A personal loan isn’t the only way to get out of credit card debt. Consider some of your other options below:
Take Out A Debt Consolidation Loan
Personal loans aren’t the only options for debt consolidation. A home equity loan is similar in that you receive a lump sum of money with which you can pay for a large purchase, or in this case, pay off credit card debt. Unlike a personal loan, however, a home equity loan isn’t unsecured. Since you’re borrowing against the equity of your home, your home is offered up as collateral to secure the loan. This means if you default on the loan, you could lose your home through foreclosure.
Similarly, a home equity line of credit (HELOC) allows you to borrow against your home’s equity as a form of revolving debt, much like a credit card. As with a home equity loan, your home is used as collateral, and you risk losing it if you can’t make your monthly payments.
Apply For A Balance Transfer Card
Getting a balance transfer can consolidate your credit card debt in a similar way as a personal loan. A balance transfer card can allow you to move the collected balances of all your credit cards onto a single new card that you can then pay off month-to-month. Some lenders will offer a 0% APR introductory period, too, and if you can repay your entire balance within this time frame, you could save yourself a lot in interest charges.
That doesn't mean everything is free, though. You’ll pay a balance transfer fee of 3 – 5% of your transferred amount, and possibly annual fees – with interest – after that. Additionally, a typical introductory period can last 12 – 18 months, and if you can’t repay your full balance within that time, you’ll then be paying your new card’s APR.
Make Additional Payments
If you want to tackle your mountain of credit card debt yourself, without the help of a loan, you should be prepared to pay a little extra month-to-month.
When you get your monthly credit card statement, it’ll tell you what your current balance is and request a minimum amount for you to pay. If you’re financially able to, put a little more toward each monthly payment. That should speed up the process of paying your balance down. Only pay what you can afford, though.
If you have multiple credit cards, there are a couple strategies you can consider using to pay them off one-by-one. You can adopt the avalanche method, wherein you target your cards with the highest interest rates first. This method could save you a lot in interest down the line.

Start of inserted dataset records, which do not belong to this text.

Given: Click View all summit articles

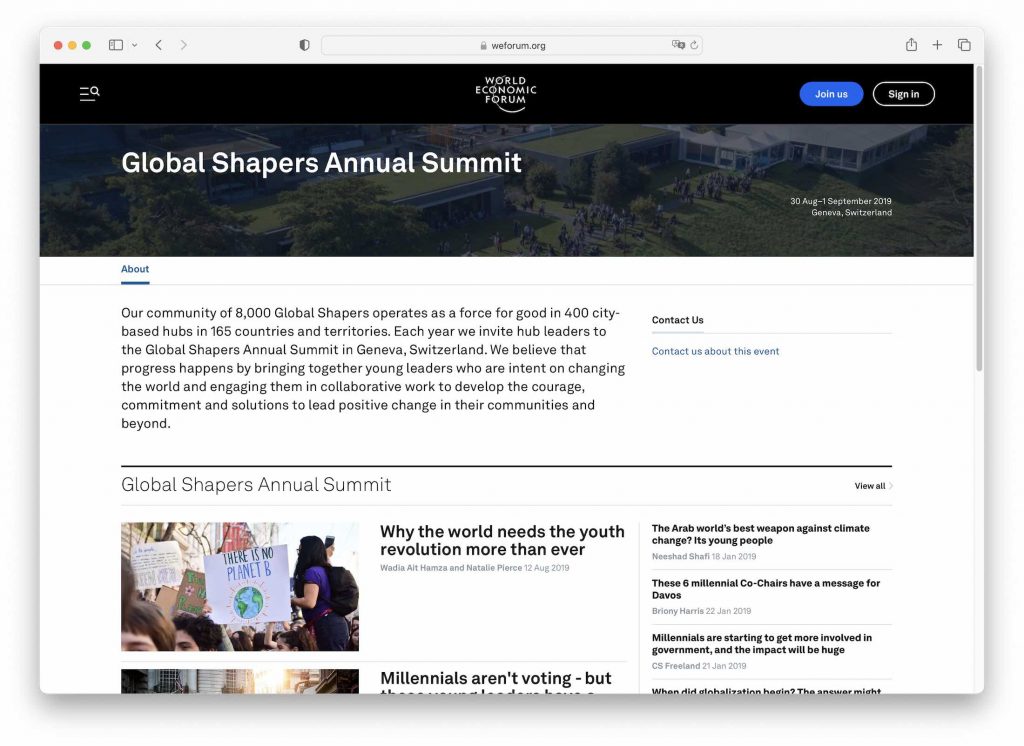Looking at the screenshot, I should (869, 486).
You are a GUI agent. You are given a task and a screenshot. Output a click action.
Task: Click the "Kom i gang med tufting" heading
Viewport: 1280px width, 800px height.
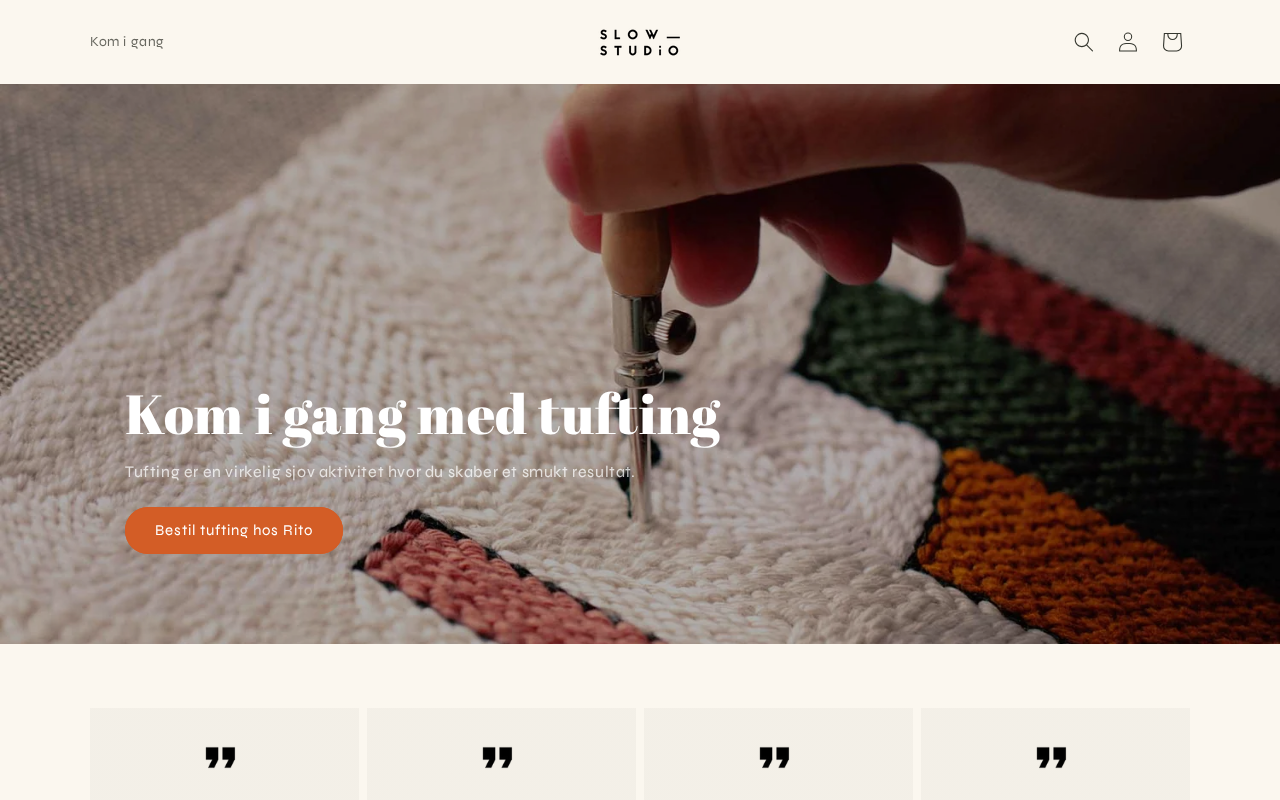[422, 414]
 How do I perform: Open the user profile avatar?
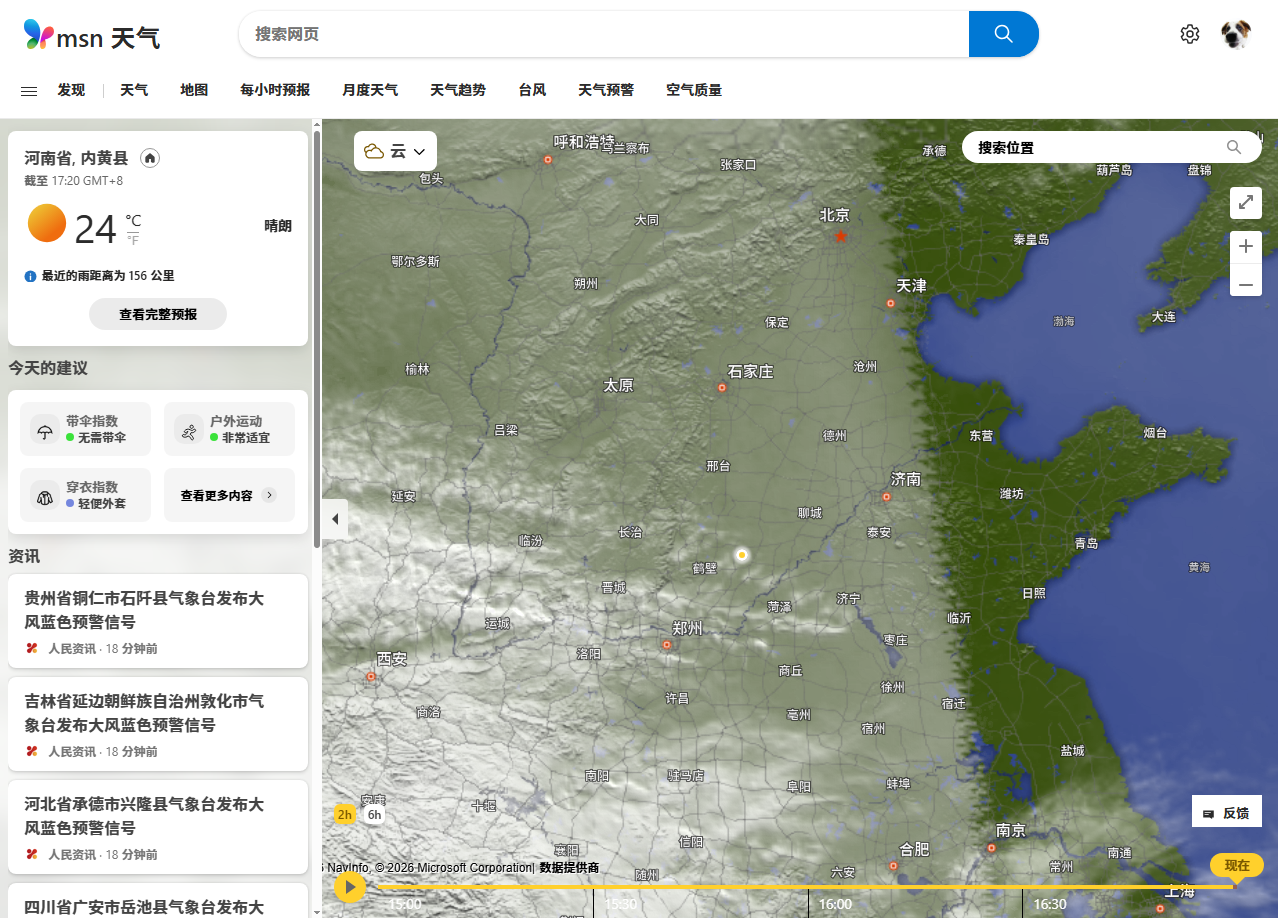click(x=1236, y=34)
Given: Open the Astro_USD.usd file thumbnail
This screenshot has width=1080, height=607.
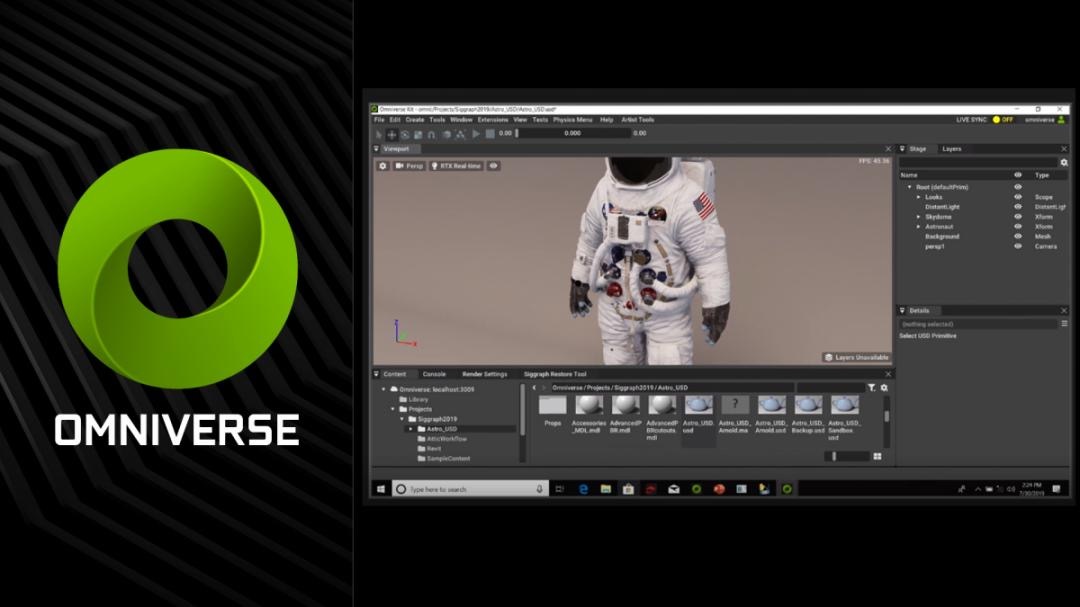Looking at the screenshot, I should 697,408.
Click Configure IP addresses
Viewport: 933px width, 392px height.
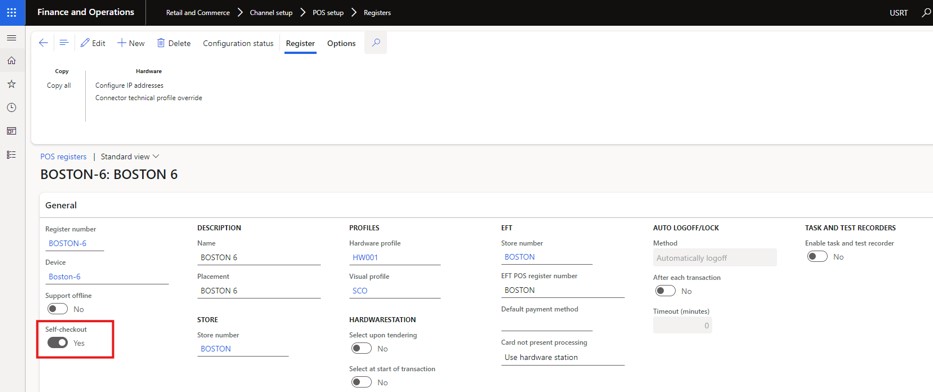pos(129,85)
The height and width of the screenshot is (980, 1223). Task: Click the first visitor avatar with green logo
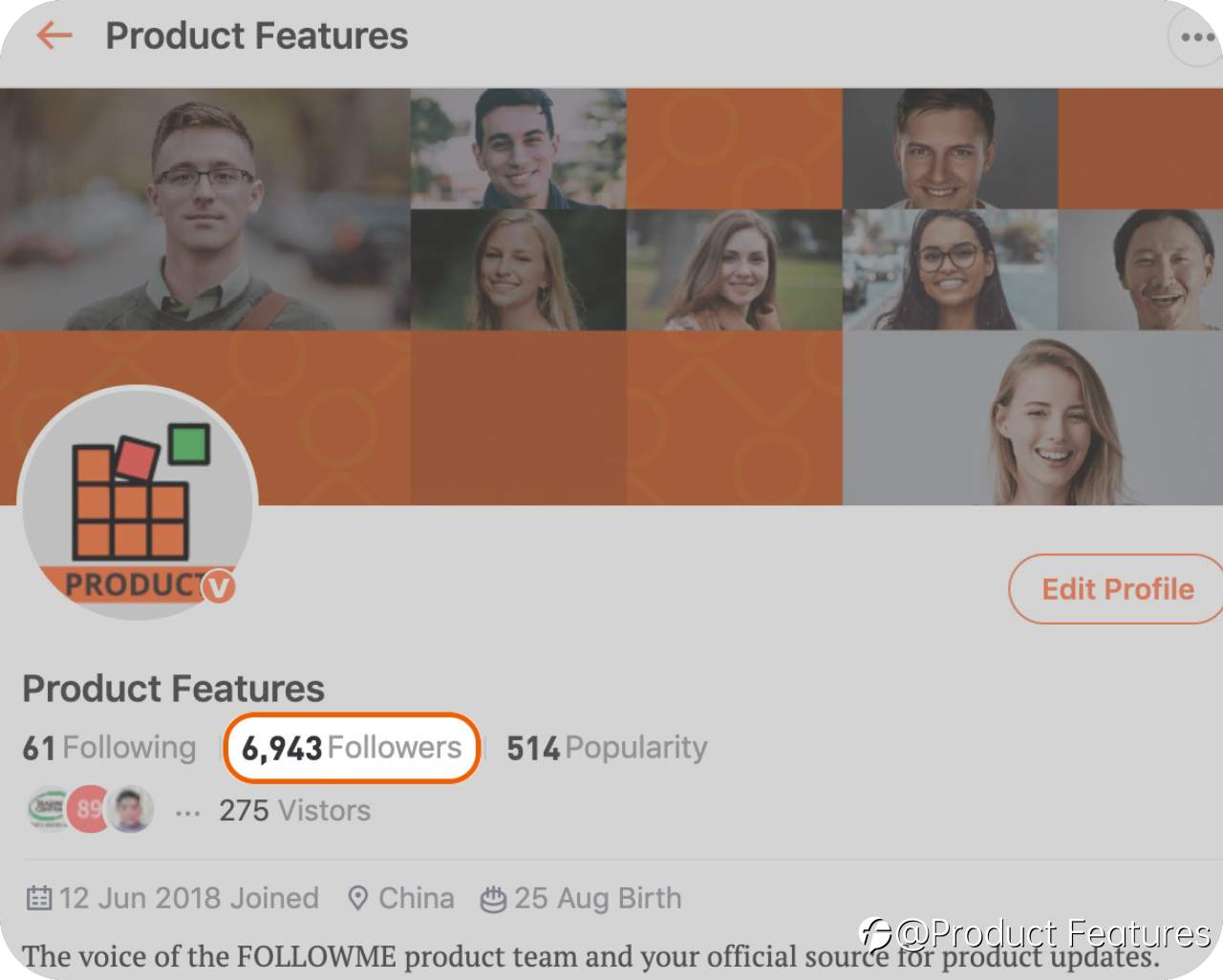47,810
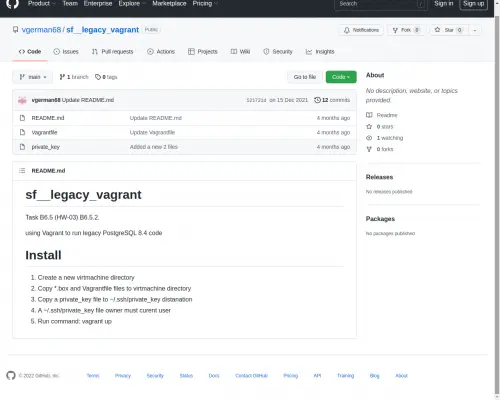Screen dimensions: 500x400
Task: Open the Vagrantfile file link
Action: [44, 132]
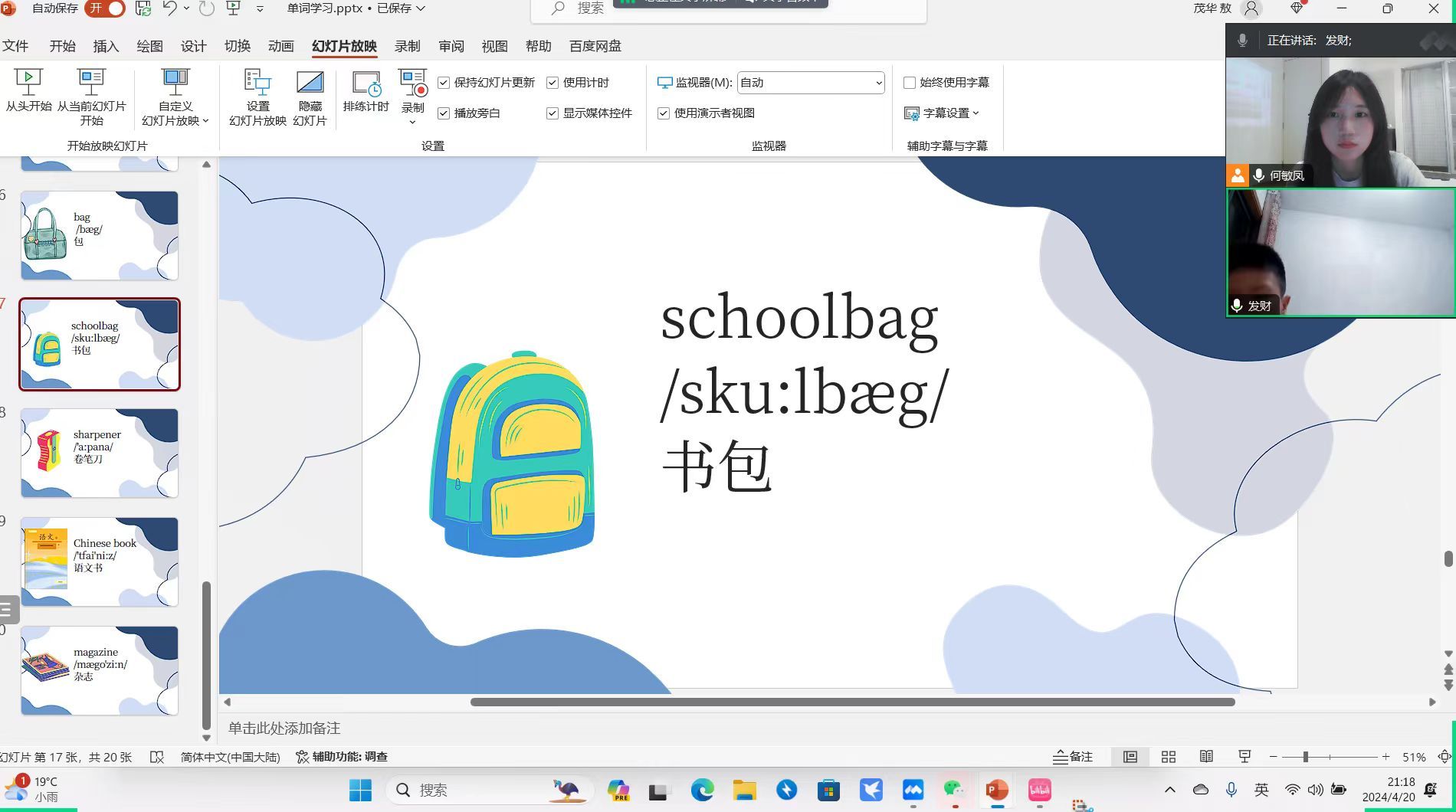
Task: Click the undo arrow in title bar
Action: pos(169,8)
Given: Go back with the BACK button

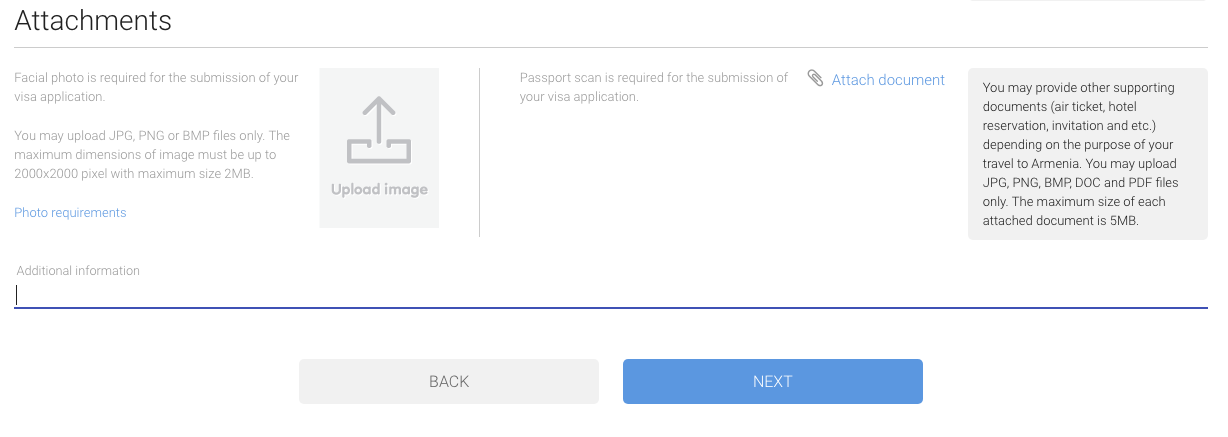Looking at the screenshot, I should (x=449, y=381).
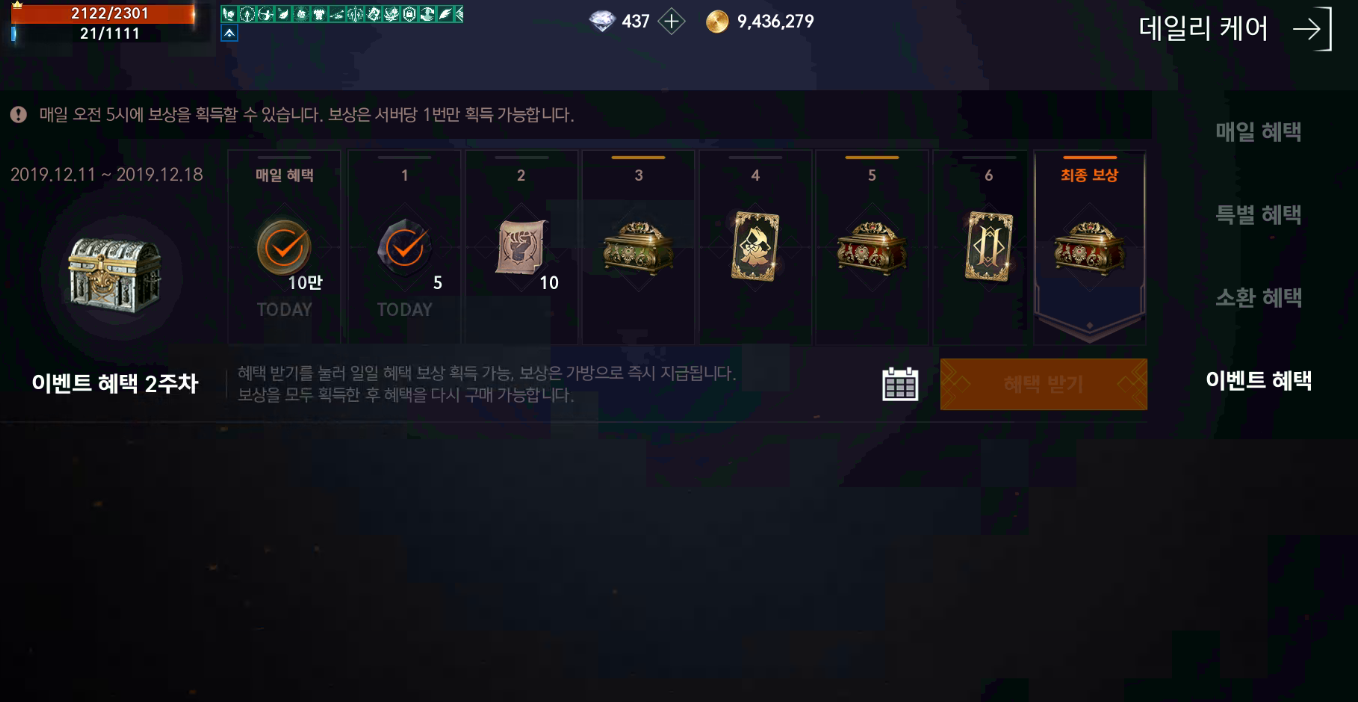Screen dimensions: 1358x702
Task: Open the 최종 보상 final reward chest
Action: (x=1089, y=247)
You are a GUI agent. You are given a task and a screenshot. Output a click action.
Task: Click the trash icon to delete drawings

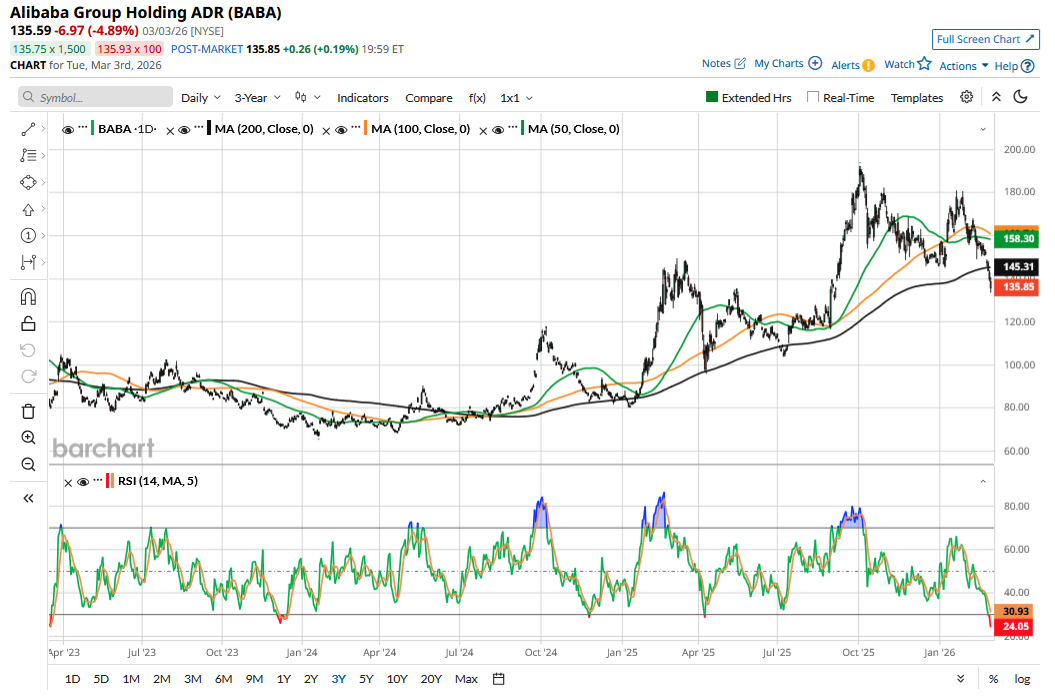[x=28, y=411]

The debt snowball method encourages you to focus your extra payments on your cards with the smallest balances first. This can be a rewarding method for those in debt, as it can offer faster results by letting you see your smaller debts disappear before your eyes. If your cards with the lowest balances also have the highest interest, all the better!
Again, only make additional payments if you can afford to do so, or you could end up draining your finances.
Try Debt Settlement
You can also try talking with your creditors and negotiate a debt settlement, or do so through a debt settlement company. If successful, your credit card provider might be willing to forgive a portion of the debt you owe. Keep in mind, though, if you have multiple cards, you’ll have to individually negotiate with each provider, and not all of them may agree to forgive your debt.
Working with a debt settlement company can be expensive, too. They charge various fees, and you can expect to pay 15 – 20% of your total debt trying to settle it. A company might also suggest you stop making monthly payments to your creditors while the negotiations take place, which can damage your credit score. This can be especially bad if your providers refuse the settlement in the end.